===== Record excerpts
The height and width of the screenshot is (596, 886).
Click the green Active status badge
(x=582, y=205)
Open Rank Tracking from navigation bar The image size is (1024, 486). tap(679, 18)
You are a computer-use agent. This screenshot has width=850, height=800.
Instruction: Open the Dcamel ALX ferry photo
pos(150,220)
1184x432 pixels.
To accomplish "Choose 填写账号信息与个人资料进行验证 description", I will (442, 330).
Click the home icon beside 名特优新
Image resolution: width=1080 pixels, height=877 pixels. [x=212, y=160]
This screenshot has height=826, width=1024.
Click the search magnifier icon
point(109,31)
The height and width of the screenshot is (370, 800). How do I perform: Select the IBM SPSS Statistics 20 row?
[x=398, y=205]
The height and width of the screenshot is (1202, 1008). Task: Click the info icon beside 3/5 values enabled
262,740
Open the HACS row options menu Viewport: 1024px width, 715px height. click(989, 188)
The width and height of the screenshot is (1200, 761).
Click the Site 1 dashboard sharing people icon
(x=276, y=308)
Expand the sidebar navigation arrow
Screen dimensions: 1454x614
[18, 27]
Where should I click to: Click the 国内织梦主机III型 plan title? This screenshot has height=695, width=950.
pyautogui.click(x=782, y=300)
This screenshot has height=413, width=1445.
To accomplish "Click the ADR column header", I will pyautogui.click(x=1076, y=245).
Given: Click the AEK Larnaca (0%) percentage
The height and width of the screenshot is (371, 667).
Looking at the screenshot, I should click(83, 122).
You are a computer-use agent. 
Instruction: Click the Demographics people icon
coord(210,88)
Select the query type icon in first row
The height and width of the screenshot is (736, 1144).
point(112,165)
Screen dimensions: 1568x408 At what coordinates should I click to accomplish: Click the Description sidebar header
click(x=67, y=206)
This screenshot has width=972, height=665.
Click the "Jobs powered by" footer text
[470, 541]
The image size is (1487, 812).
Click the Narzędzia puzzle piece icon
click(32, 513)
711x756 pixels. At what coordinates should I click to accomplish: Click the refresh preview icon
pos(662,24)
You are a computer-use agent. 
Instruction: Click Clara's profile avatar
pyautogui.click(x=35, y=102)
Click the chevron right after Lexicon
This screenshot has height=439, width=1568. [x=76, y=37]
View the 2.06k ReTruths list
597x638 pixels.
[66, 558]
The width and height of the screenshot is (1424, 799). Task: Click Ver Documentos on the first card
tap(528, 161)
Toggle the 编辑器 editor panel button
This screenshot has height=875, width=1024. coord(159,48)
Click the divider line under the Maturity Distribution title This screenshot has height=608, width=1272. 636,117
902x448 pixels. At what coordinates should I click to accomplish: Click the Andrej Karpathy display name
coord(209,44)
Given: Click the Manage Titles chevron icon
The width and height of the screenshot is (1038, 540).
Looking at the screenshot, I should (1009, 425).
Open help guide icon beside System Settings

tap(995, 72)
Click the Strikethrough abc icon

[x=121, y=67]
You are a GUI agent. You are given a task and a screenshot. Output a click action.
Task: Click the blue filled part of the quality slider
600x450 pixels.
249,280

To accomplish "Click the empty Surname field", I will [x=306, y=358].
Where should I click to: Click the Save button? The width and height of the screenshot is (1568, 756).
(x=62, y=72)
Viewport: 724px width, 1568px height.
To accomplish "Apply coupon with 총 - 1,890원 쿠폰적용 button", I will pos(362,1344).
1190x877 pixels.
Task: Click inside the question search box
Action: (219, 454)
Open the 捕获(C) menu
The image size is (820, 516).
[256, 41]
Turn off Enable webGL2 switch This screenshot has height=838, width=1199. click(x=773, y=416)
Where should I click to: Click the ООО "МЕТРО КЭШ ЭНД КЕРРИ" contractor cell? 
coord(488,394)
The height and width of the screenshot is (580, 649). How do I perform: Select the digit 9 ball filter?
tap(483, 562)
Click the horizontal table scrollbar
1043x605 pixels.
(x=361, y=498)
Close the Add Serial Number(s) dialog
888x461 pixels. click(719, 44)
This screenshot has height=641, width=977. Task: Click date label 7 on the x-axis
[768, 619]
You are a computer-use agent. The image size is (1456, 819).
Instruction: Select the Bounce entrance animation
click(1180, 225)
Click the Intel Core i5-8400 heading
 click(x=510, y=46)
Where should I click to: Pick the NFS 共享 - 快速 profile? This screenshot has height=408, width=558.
==========
** What is required **
Using the material above, copy every line in which the string "computer" occurs.

** Completed exercise **
You are a computer-use agent. This screenshot has width=850, height=800.
You are a computer-use agent. 
You are a computer-use agent. 
You are a computer-use agent. The image size is (1456, 819).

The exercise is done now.